## Pixel coordinate grounding data
┌──

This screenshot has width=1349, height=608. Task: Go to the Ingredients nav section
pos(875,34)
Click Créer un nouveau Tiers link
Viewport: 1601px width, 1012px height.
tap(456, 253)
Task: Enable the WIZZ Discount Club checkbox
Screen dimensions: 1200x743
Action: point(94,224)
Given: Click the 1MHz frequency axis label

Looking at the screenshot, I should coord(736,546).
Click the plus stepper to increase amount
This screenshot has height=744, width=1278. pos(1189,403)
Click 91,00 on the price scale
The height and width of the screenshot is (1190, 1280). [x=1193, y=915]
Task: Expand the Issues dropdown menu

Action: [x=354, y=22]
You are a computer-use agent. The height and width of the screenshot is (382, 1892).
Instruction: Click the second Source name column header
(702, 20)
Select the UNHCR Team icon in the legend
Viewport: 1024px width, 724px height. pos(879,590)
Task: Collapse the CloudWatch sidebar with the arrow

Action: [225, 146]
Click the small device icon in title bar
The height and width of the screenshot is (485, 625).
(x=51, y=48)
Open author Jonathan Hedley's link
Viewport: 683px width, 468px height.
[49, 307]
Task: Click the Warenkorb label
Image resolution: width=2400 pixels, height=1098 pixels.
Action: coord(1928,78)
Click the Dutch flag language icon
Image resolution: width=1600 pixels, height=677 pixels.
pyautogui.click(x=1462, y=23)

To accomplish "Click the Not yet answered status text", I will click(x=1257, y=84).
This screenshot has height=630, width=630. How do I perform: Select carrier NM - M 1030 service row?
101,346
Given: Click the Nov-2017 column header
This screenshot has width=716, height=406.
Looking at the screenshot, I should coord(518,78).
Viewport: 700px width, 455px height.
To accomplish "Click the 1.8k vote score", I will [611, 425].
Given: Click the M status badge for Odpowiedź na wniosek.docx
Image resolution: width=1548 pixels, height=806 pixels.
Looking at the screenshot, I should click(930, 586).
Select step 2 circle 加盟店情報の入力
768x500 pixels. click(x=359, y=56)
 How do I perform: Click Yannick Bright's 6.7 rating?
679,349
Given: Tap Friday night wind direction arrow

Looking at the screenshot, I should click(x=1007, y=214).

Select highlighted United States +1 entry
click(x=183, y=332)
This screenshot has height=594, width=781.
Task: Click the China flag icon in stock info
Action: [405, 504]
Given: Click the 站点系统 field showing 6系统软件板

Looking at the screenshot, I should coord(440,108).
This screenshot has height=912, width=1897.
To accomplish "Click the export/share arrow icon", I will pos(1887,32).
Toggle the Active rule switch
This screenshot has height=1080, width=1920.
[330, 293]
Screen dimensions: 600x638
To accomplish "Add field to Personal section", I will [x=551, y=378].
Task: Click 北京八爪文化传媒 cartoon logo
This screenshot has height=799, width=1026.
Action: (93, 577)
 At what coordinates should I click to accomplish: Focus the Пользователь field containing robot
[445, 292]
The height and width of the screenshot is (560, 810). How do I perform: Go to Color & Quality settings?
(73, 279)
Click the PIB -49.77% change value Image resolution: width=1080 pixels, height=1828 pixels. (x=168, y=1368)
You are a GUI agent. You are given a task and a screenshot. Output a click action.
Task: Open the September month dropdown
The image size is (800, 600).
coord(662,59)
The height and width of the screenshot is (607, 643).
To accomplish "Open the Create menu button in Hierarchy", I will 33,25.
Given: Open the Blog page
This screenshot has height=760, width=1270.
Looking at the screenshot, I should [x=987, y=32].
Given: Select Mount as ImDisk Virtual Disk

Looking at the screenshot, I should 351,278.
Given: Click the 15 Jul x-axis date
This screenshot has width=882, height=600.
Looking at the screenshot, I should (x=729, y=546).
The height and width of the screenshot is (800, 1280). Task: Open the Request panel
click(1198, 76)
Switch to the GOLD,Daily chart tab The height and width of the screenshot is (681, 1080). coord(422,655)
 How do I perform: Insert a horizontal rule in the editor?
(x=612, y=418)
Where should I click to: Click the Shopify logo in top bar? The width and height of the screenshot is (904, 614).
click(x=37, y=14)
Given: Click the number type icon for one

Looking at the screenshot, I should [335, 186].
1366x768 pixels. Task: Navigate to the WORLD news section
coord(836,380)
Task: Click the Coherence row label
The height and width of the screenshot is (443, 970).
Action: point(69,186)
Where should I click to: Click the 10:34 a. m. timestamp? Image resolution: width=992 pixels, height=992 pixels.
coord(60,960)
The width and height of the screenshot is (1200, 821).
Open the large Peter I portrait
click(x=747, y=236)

└──

## EXERCISE DIRECTIONS
Having found the line with "Task: Open the September month dropdown", transcribe it and each line after it to the end of the entries, with no other lines.

## ANSWER TO THIS EXERCISE
Task: Open the September month dropdown
The image size is (800, 600).
coord(662,59)
The height and width of the screenshot is (607, 643).
To accomplish "Open the Create menu button in Hierarchy", I will 33,25.
Given: Open the Blog page
This screenshot has height=760, width=1270.
Looking at the screenshot, I should [x=987, y=32].
Given: Select Mount as ImDisk Virtual Disk

Looking at the screenshot, I should 351,278.
Given: Click the 15 Jul x-axis date
This screenshot has width=882, height=600.
Looking at the screenshot, I should (x=729, y=546).
The height and width of the screenshot is (800, 1280). Task: Open the Request panel
click(1198, 76)
Switch to the GOLD,Daily chart tab The height and width of the screenshot is (681, 1080). coord(422,655)
 How do I perform: Insert a horizontal rule in the editor?
(x=612, y=418)
Where should I click to: Click the Shopify logo in top bar? The width and height of the screenshot is (904, 614).
click(x=37, y=14)
Given: Click the number type icon for one

Looking at the screenshot, I should [335, 186].
1366x768 pixels. Task: Navigate to the WORLD news section
coord(836,380)
Task: Click the Coherence row label
The height and width of the screenshot is (443, 970).
Action: point(69,186)
Where should I click to: Click the 10:34 a. m. timestamp? Image resolution: width=992 pixels, height=992 pixels.
coord(60,960)
The width and height of the screenshot is (1200, 821).
Open the large Peter I portrait
click(x=747, y=236)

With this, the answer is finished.